Ia menambahkan, tiga dari lima negara tersebut berasal dari Timur Tengah, sementara dua negara lainnya dari luar kawasan.
Bagi Pangeran UEA Muhammed bin Zayed, perjanjian damai itu akan menjadi mercu suar bagi pencinta perdamaian dan memungkinkannya untuk mendukung kemerdekaan Palestina.
"Perjanjian ini akan memungkinkan kita untuk lebih mendukung rakyat Palestina dan mewujudkan harapan mereka menjadi negara merdeka dalam wilayah yang stabil dan makmur," kata dia, dikutip dari al-Quds, Selasa (15/9/2020).
Sementara itu, Perdana Menteri Palestina Muhammad Shtayyeh menganggap normalisasi UEA dan Bahrain dengan Israel sebagai kekalahan bagi Liga Arab yang kini semakin terpecah.
Para pejabat Palestina juga umumnya memprotes kesepakatan itu sebagai hal yang memalukan dan menodai perjanjian damai 2002 yang diprakarsai oleh Arab Saudi.
Di Manama, warga Bahrain juga menentang normalisasi negaranya dengan Israel.
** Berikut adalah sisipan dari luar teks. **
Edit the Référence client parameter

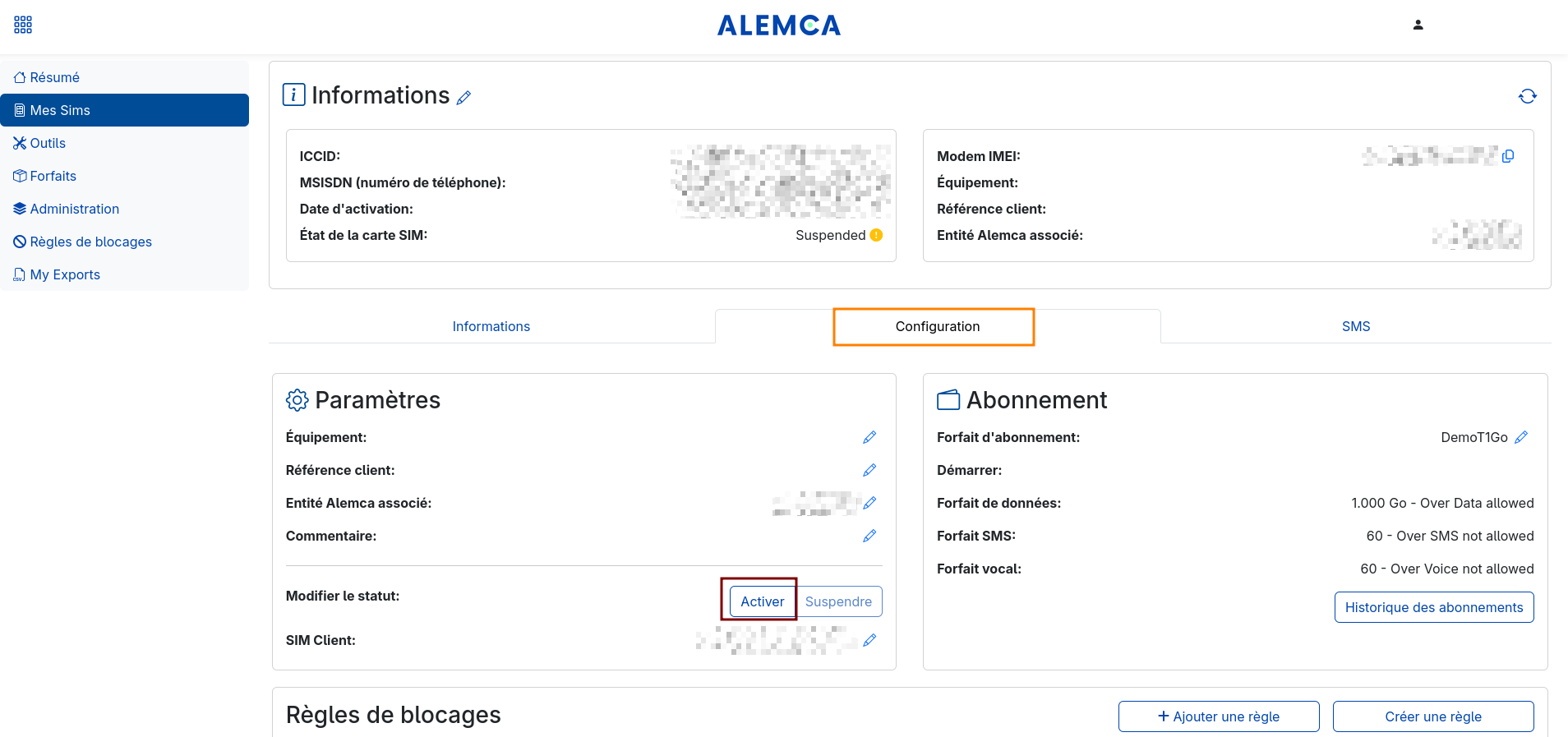click(x=869, y=470)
Sebagai bentuk penolakan itu, tagar "Bahrain menentang normalisasi" dan "Normalisasi adalah pengkhianatan" menggema di media sosial Twitter.
Tekanan AS dan Israel
Menanggapi hal itu, Guru Besar Kajian Timur Tengah Fakultas Adab UIN Sunan Kalijaga Yogyakarta, Prof. Dr. Ibnu Burdah, MA, mengatakan, UEA dan Bahrain sepakat untuk menormalisasi hubungan mereka dengan Israel akibat tekanan dari Trump.